第107回全国高校野球選手権・神奈川大会

 高校野球の第107回全国選手権神奈川大会が9日、バッティングパレス相石スタジアムひらつかなどで開幕。近年7校の多校連合で出場していた平塚農商は単独出場を叶えたが、1回戦で橘に0-16の5回コールド負け。目標の夏1勝はならなかったものの、主将の成川佑星中堅手(3年)は、中高を通じて初の単独出場に。部活紹介で“一発ギャグ”を披露するなど、部員集めに奔走した2年間だった。(THE ANSWER編集部・戸田 湧大)

 どれだけ点差が離れようとも笑顔を絶やさなかった。初回に2点を失い、3回に6点、4回に8点と畳みかけられた。0-16。心が折れてもおかしくない状況。それでも、成川は「下を向いていたら取れるものも取れない」とキャプテンとして前向きに声をかけ続けた。チームは最後まで一球一打に食らいつき、敗れてなお晴れやかな表情が夏の青空に映えた。

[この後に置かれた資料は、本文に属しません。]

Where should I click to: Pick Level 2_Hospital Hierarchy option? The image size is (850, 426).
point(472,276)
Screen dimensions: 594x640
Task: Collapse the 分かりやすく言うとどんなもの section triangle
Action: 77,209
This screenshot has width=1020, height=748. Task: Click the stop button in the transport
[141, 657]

 1つの学校でチームを組む。多くの高校からすれば当たり前のことを夢見た2年間だった。中1から始めた野球。高校入学後は受験勉強のことを考えて入部しなかったものの、熱心な先生の誘いもあり「高校でもプレーしたい」と翻意。だが、入部当初の部員は、成川と同級生の守屋來夢(3年)の2人だけ。公式戦は連合チームでの参加を余儀なくされた。

 2年生になると下級生が2人入部したものの、連合からの脱出は叶わない。夏は2年続けて7校の多校連合で出場。全校を表示するため、チーム名が地元放送局のスコア速報で文字が潰れて読めず、SNSで話題になったこともある。各校の地域も異なるため、練習場所まで最大で往復5時間ほどかかった。3000円以上の運賃や、選手同士のコミュニケーション不足に悩まされ続けた。

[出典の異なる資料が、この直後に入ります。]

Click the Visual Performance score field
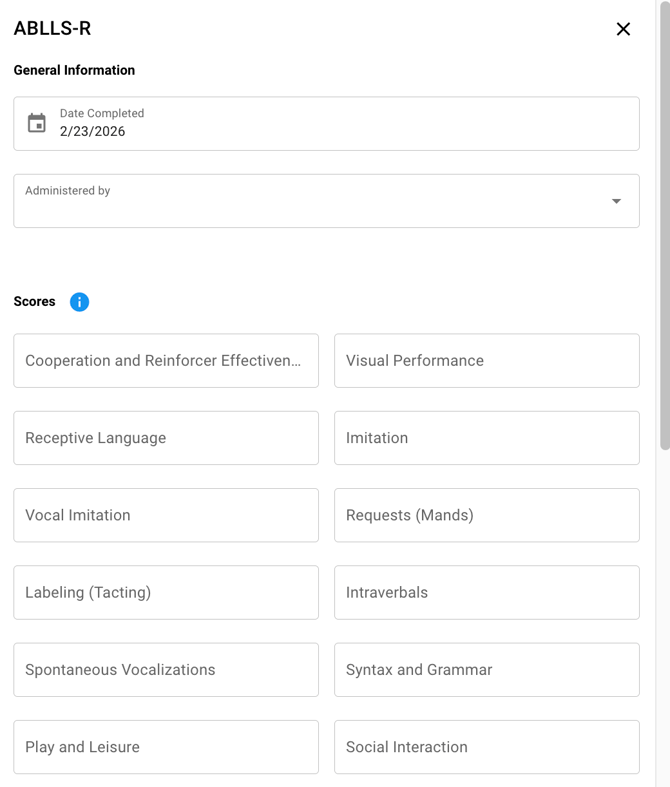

 最後の夏こそ単独出場を――。成川が目を付けたのが、新入生向けの部活動紹介だった。「楽しい野球部であることを伝えたい」。その一心で身体を張った一発ギャグを披露。ハリセンなどの道具を使い、体育館を爆笑に包みこんだ。以降も1年生の教室に出向き、勧誘を続ける日々。白球への情熱は6人の1年生に届き、ついに単独出場の夢を叶えた。

 目標だった1回戦突破はならず。それでも、部員12人で挑んだ最後の夏。スコアボードに表示された「平塚農商」の文字が、成川には誇らしかった。「1年生が良いプレーをしてくれた。気持ちは負けていない」と下級生の成長に目を細める。たった2人で始めた物語。続きは後輩たちが紡いでいく。